Tyler Durden's picture




 

When it comes to sovereign bond issuance out of Europe the market either continues to be blissfully ignorant or is purposefully stupid: a few hours ago Spain sold €3.18 billion in 12 and 18 month bills, which was more than the expected €3 billion, and which, while coming at higher rates than before, set off a futures buying spark. What however has been pointed out over and over is that issuance of Bills that come due (by definition) within the LTRO's 3 year maturity is meaningless: all it does is concentrate and front-load maturity risk. After all what happens if and when the ECB were to ever not roll the LTRO forward? As such, the only true Spanish bond issuance test this week comes on Thursday when the country issues 10 year bonds. Everything else is merely designed to take advantage of a headline driven market. Specifically, Spain issued €2.09 billion in 364-day bills, which priced at an average yield of 2.623% vs 1.418% at auction on March 20, and at a 2.90 Bid to Cover compared to 2.14 previous. The yield on the second tranche, or €1.086 billion in 546-Day bills soared from 1.711% on March 20 to 3.11% as the Spanish curve again flattens, and despite the rise in Bid to Cover from 3.92 to 3.77, the internals were largely meaningless. Once again, when it comes to true paper demand, the only ones that matter are those that mature outside of the LTRO's 3 years. However today this sleight of hand has worked, and the Spanish 10 year is again under 6.00%, if only for a few hours, sending equity futures higher across the board. Elsewhere, proving once again that no other indicator is better at ramping up stocks, is the coincident indicator known as confidence, German Zew for April came in at 40.7 in April, much higher than expectations of 35, on what however we don't know: dropping markets, soaring inflation, or a return to a declining trendline. Even BofA noted that "There seems to be some disconnect between the latest releases of "hard data" (industrial production, orders received) and the investors expectations." Finally, the Royal Bank of India surprisingly cut its rate from 8.5% to 8.0%, as at least one country can not wait for Bernanke to do his sworn duty of CTRL-P'ing. Oh, and Japan, which has 1 qudrillion Yen in debt, promised to give the IMF $60 billion. So when Japan needs a bail out, we now know that Argentina will step up.

Full overnight data report from Bank of America:

Market action

Overnight, most Asian equity markets sold off for the second day in a row. Investors were worried about economic data that showed foreign direct investment into China fell for the fifth consecutive month. In addition, the region's investors are becoming increasingly nervous about Spain's borrowing costs, which broke through the 6% barrier yesterday. 

Overall, the MSCI Asia Pacific Index declined 0.5%. The worst-performing regional market was the Shanghai Composite, which fell 1.0%. The Korean Kospi shed 0.4% and the Hang Seng dropped 0.2%. Japan's Nikkei lost 0.1%. On the flip side, the Indian Sensex is up 1.2%.
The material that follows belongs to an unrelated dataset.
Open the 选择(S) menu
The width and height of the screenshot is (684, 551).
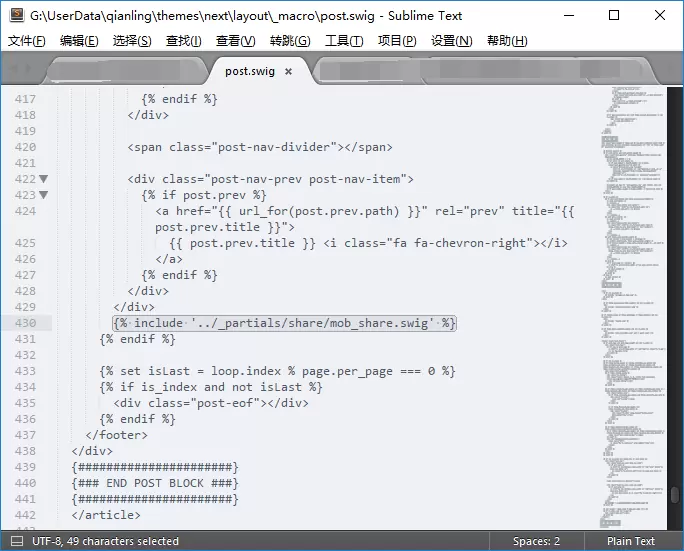132,41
In Europe, equities are enjoying a solid rally, up 1.0% in the aggregate, after Spain held an auction for T-bills where demand was strong. The true test comes this Thursday, when Spain tries auctioning off longer-term debt. At home, futures are pointing to a strong opening. The S&P 500 is set to open 0.6% higher.
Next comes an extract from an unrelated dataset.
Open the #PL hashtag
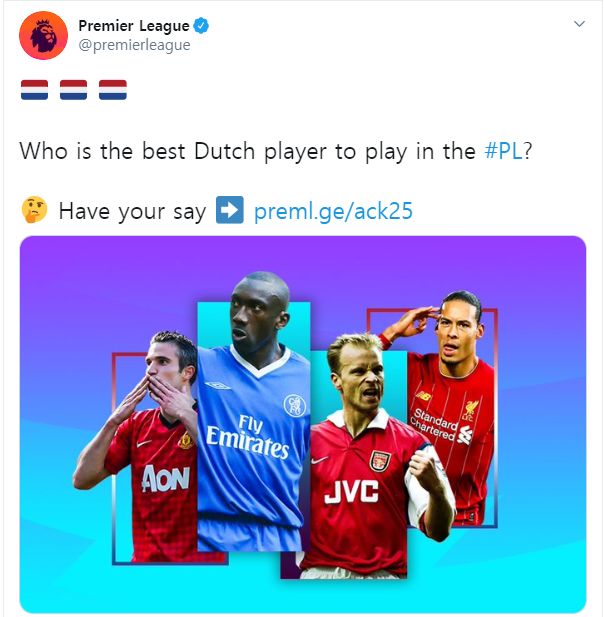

The dollar is weakening against a basket of other major currencies. The DXY index is down 0.1%. Commodity prices are higher, with WTI crude oil trading 80 cents higher, at $103.74 a barrel, and gold up $1.08 an ounce, to $1,652.90.

Overseas data wrap-up

In a sign that global trade momentum is slowing, non-oil domestic exports from Singapore were weaker than expected in March, tumbling 16.8% mom. That was below consensus expectations of a 4.3% contraction. From a year ago, Singapore's exports are down 4.3%.

Inflation in the UK remains above the central bank's target, at 3.5% yoy, in March. That is up 0.1pp from February's rate and above market expectations for a flat reading this month. Despite a slowing economy and high unemployment rate in the UK, which should bring down the inflation rate, inflation remains sticky. In the short term, rising oil prices and fiscal austerity measures that increase indirect taxes, such as the VAT rate, have boosted consumer prices. Longer term, these measures will sap growth and put downward pressure on consumer prices.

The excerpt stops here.